L’educazione è importante, in particolare è importante focalizzarsi sulla comprensione dei fattori che conducono alla felicità duratura. Concentrasi sugli stati mentali positivi come amore, compassione, pazienza e generosità e allontanare gli stati negativi come odio, rancore e invidia, richiede un vero e proprio addestramento della mente. Stati positivi della mente agiscono direttamente come antidodi a quelli negativi.

La felicità è determinata più dal proprio stato mentale che da eventi esterni. Il Dalai Lama spiega che se non c’è una disciplina interiore che porta la calma nella mente, non importa se si vive in condizioni agiate, queste non potranno mai dare la gioia e la felicità cercate. Invece, se si possiedono qualità interiori come calma della mente e un certo grado di stabilità, anche se mancano gli agi esteriori che normalmente si considerano necessari per la felicità è possibile vivere una vita felice e gioiosa.

La felicità si può raggiungere cambiando prospettive. Il Dalai Lama spiega che la capacità di cambiare prospettive è uno dei mezzi più potenti per affrontare i problemi della vita. Quando emergono dei problemi focalizziamo la nostra attenzione sulle preoccupazioni che ci causa il problema e ci sembra di essere gli unici ad affrontare queste difficoltà. In questi casi, cambiare prospettive, sia cercando opportunità che possono nascere dalla situazione, oppure guardare le cose da una prospettiva più ampia o pensare a come le cose potrebbero andare peggio, fa apparire il problema minore e più malleabile.

Le situazioni difficili sono opportunità di crescita. Il Dalai Lama stesso racconta di affrontare il pensiero  della difficile  situazione in Tibet cercando di avere una prospettiva più ampia.

Se infatti osserva la situazione in Tibet focalizzandosi solo su questa, la situazione appare disperata. Se guarda la cosa con una prospettiva più ampia vede una situazione internazionale in cui tutti i regimi comunisti e totalitaristi stanno crollando e anche in Cina si registra un moto verso la democrazia.

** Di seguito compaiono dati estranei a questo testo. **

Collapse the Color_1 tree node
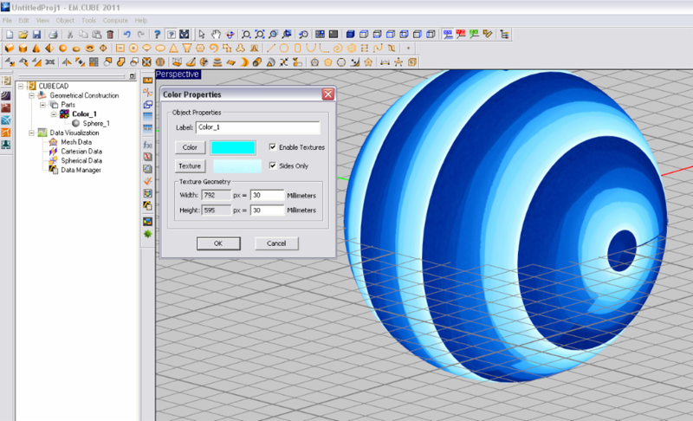The height and width of the screenshot is (421, 693). click(53, 113)
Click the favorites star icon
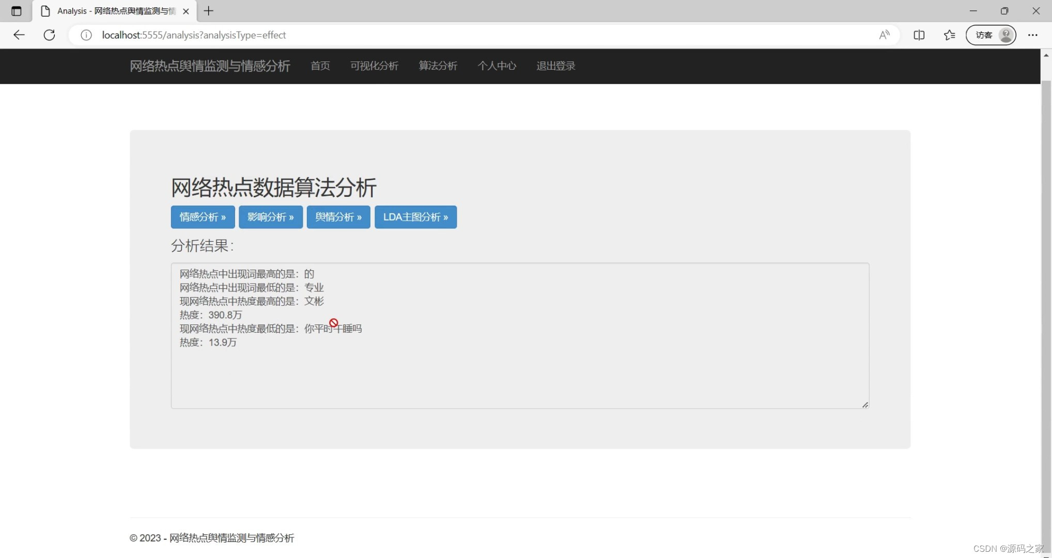 [x=949, y=35]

Il modo in cui ci sentiamo in un dato momento ha poco a che fare con le condizioni esterne in sé ma piuttosto dipende da come noi percepiamo la situazione e quanto siamo soddisfatti di quello che abbiamo. Quando una situazione causa emozioni negative, bisogna impegnasi seriamente a cercare una prospettiva differente.

La compassione e l’altruismo portano felicità. La compassione, spiega il Dalai Lama, è un’attitudine mentale basata sul principio che tutti gli esseri umani hanno il desiderio innato di essere felici e superare le sofferenze, e che anche gli altri siano felici. Nello sviluppare la compassione uno dovrebbe cominciare con il desiderare per sé stesso felicità e poi estendere questo naturale desiderio verso gli altri. Per generare la compassione il Dalai Lama suggerisce di pensare a qualcuno che sta soffrendo e lasciar fluire la naturale reazione: sorgerà un sentimento di compassione verso quella persona, e un forte desiderio che quella persona sia liberata dalla sua sofferenza e la decisione di aiutare quella persona a trovare sollievo.

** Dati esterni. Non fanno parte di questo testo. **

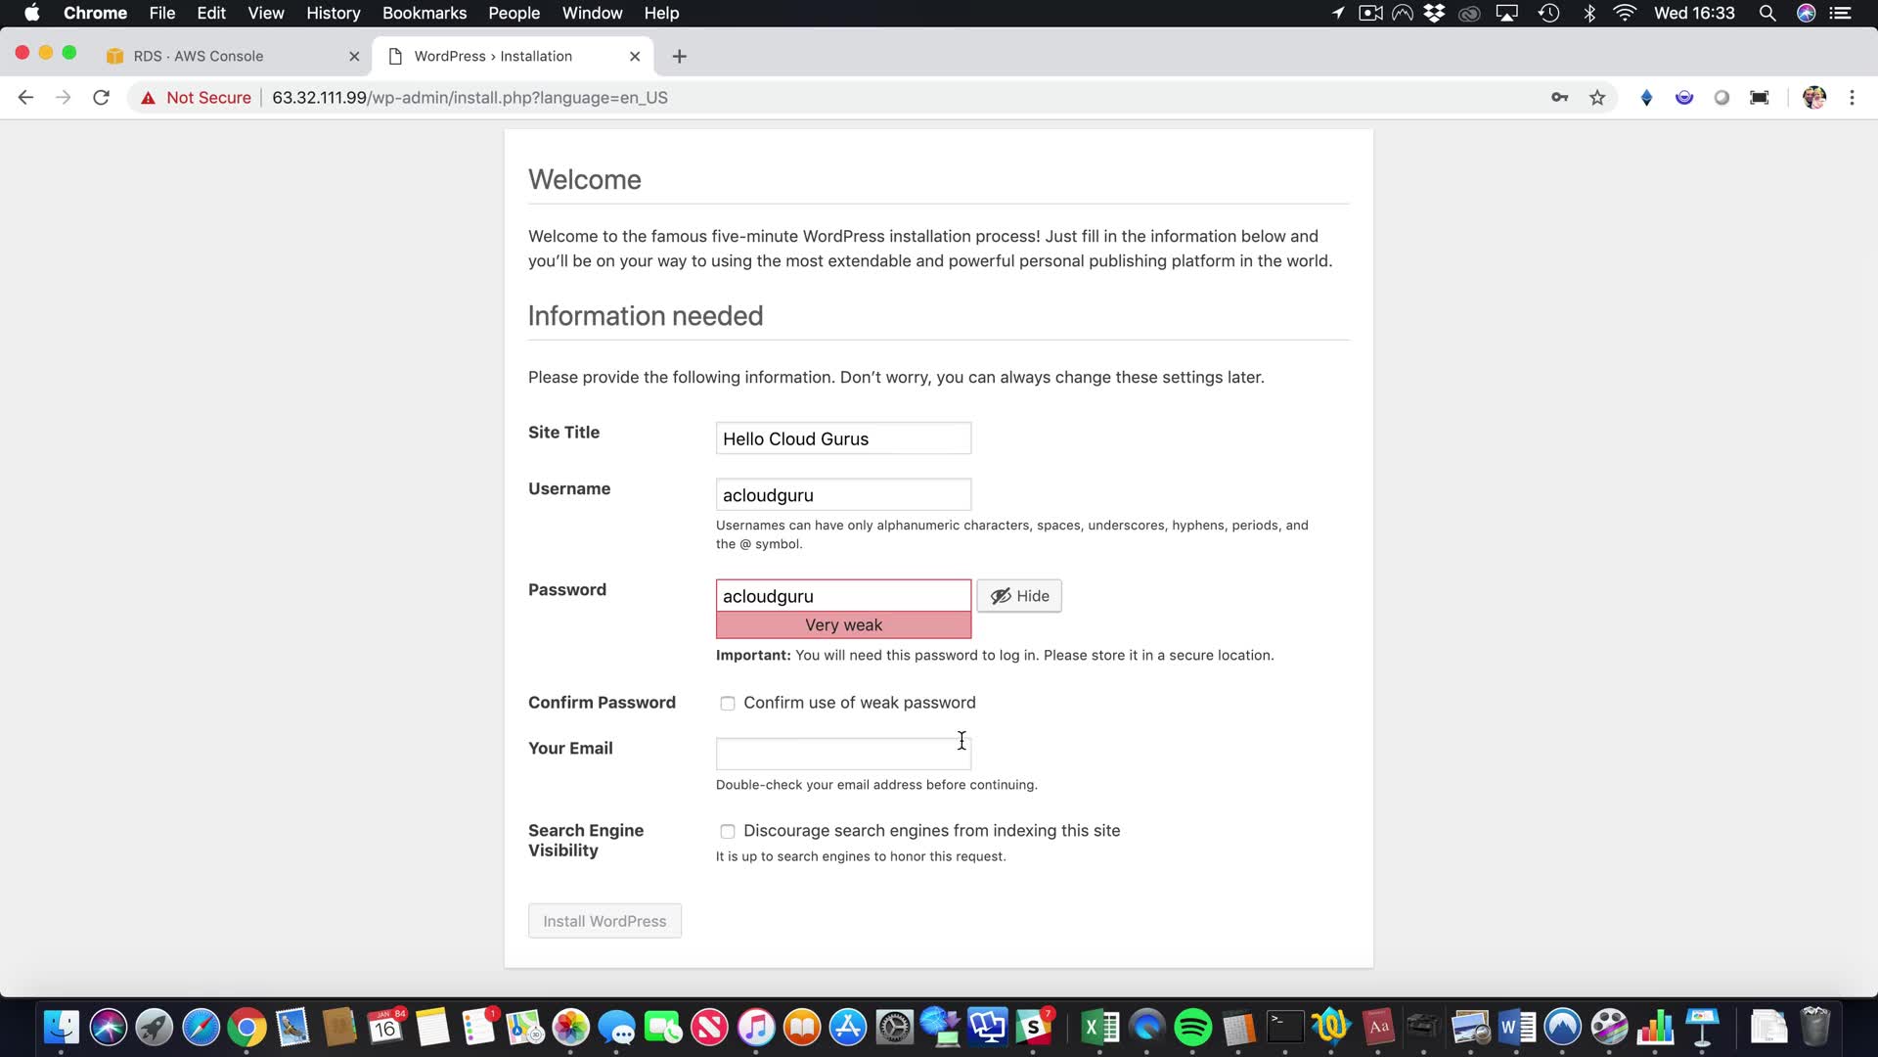Image resolution: width=1878 pixels, height=1057 pixels.
Task: Open Spotify from the dock
Action: coord(1192,1028)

L’altruismo che nasce dalla compassione è naturale fonte di felicità, come è stato dimostrato da molti studi aiutare gli altri conduce a una mente più calma e a un incremento di felicità. Un sondaggio effettuato tra migliaia di persone regolarmente coinvolte in attività di volontariato ha riportato che oltre il 90% di queste persone provavano una specie di “high” nello svolgere quell’attività, caratterizzata da sentimenti di calore, maggiore energia e una specie di euforia, oltre che una sensazione di calma e gioia di sentirsi utili.